§ What you should do:
Go through the records below and show every line with the string "computer".

━━ Data ━━

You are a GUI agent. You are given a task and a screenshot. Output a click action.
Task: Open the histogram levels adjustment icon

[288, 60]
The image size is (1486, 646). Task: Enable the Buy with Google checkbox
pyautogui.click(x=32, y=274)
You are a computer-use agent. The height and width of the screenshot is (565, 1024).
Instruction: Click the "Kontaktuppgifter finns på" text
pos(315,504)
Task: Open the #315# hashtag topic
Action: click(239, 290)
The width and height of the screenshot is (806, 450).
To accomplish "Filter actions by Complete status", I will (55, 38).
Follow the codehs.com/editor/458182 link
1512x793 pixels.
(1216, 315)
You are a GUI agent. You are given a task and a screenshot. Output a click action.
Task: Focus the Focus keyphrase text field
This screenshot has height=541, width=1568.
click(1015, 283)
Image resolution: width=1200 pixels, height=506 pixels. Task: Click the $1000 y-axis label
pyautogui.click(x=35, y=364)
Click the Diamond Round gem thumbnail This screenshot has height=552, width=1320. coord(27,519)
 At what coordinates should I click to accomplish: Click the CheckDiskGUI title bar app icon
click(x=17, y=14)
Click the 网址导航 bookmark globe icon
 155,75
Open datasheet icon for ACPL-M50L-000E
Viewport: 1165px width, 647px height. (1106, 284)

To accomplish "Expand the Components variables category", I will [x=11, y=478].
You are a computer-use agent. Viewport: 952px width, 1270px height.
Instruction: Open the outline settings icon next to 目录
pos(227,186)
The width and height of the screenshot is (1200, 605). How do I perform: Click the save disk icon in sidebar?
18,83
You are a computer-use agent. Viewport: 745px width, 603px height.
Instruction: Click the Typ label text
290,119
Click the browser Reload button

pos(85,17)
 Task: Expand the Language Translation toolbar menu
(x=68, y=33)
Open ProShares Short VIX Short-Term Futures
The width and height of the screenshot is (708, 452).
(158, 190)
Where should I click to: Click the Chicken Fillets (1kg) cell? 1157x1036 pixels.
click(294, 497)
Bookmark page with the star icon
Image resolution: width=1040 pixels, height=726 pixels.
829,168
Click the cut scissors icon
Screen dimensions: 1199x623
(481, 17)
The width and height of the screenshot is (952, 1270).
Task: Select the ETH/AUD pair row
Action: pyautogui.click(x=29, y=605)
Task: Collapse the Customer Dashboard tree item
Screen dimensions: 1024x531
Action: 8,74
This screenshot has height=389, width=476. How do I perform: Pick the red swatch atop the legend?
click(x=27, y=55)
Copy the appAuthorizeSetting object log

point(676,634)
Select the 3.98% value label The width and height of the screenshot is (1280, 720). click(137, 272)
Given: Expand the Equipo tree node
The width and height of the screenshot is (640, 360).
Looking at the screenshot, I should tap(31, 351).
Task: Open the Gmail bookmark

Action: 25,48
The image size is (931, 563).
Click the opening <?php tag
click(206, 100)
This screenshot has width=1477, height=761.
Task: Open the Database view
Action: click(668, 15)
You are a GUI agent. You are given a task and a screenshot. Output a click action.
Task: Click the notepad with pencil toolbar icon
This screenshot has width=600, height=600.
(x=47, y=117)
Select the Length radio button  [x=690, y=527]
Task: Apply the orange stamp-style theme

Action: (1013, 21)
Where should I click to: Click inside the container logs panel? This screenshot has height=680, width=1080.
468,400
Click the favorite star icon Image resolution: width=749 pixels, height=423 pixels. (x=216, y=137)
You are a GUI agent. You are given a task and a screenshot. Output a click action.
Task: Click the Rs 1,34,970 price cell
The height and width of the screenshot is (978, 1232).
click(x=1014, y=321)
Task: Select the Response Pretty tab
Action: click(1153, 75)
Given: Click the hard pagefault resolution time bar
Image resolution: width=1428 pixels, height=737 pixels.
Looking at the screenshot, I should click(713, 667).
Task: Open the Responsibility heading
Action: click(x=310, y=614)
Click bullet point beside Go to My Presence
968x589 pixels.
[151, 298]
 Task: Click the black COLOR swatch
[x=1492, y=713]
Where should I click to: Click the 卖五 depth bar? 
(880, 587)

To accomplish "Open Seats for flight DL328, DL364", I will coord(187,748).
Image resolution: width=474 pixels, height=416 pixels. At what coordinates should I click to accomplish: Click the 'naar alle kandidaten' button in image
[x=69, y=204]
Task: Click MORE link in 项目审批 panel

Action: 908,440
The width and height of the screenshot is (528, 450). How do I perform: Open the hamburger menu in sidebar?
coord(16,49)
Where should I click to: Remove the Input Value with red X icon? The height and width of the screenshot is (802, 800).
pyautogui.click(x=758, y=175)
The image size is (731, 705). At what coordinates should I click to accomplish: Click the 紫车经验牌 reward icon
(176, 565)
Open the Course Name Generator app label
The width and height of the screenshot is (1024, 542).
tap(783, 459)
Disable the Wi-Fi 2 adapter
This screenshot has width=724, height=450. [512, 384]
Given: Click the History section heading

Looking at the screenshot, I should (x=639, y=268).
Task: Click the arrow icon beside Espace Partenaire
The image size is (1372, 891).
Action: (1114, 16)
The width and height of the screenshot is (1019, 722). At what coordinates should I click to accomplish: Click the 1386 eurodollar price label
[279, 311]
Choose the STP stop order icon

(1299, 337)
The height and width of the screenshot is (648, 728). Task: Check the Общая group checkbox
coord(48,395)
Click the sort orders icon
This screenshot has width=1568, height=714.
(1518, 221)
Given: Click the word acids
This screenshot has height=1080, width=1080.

━━━

§ Your response:
You are a computer-use agent. The height and width of the screenshot is (565, 1024).
You are a computer-use agent. Viewport: 952px width, 1270px height.
You are a computer-use agent. Viewport: 745px width, 603px height.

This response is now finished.